What is needed
What are the lines, written out exactly, from the one containing "You are a GUI" to the end of the entries below? Include both ends and nothing more.

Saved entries
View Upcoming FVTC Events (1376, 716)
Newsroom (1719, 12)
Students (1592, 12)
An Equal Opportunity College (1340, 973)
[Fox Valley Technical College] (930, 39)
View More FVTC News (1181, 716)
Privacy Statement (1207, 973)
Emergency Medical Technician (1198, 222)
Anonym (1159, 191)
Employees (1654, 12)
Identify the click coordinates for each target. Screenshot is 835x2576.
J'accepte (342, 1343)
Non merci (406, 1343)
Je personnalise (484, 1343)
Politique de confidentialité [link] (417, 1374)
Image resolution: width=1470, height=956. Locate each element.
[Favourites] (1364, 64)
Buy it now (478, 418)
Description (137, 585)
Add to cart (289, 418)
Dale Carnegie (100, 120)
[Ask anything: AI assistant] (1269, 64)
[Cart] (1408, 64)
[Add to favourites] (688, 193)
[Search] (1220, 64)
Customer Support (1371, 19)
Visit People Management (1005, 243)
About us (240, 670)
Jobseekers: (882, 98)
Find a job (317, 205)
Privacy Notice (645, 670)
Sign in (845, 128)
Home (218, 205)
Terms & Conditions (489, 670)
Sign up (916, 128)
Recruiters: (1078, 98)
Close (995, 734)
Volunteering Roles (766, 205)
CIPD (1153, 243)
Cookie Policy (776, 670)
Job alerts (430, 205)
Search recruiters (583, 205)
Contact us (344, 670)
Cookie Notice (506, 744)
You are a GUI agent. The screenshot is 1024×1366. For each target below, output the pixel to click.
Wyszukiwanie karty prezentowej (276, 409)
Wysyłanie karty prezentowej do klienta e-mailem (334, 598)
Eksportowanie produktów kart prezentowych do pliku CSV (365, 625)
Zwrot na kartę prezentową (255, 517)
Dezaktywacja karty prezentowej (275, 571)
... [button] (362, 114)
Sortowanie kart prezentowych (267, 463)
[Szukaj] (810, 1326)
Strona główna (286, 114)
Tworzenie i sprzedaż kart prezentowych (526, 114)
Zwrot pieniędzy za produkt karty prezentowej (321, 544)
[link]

Solved problem
You are a GUI agent. The screenshot is 1024×1366. For each target below, output the pixel to click.
Wyszukiwanie karty prezentowej (276, 409)
Wysyłanie karty prezentowej do klienta e-mailem (334, 598)
Eksportowanie produktów kart prezentowych do pliku CSV (365, 625)
Zwrot na kartę prezentową (255, 517)
Dezaktywacja karty prezentowej (275, 571)
... [button] (362, 114)
Sortowanie kart prezentowych (267, 463)
[Szukaj] (810, 1326)
Strona główna (286, 114)
Tworzenie i sprzedaż kart prezentowych (526, 114)
Zwrot pieniędzy za produkt karty prezentowej (321, 544)
[link]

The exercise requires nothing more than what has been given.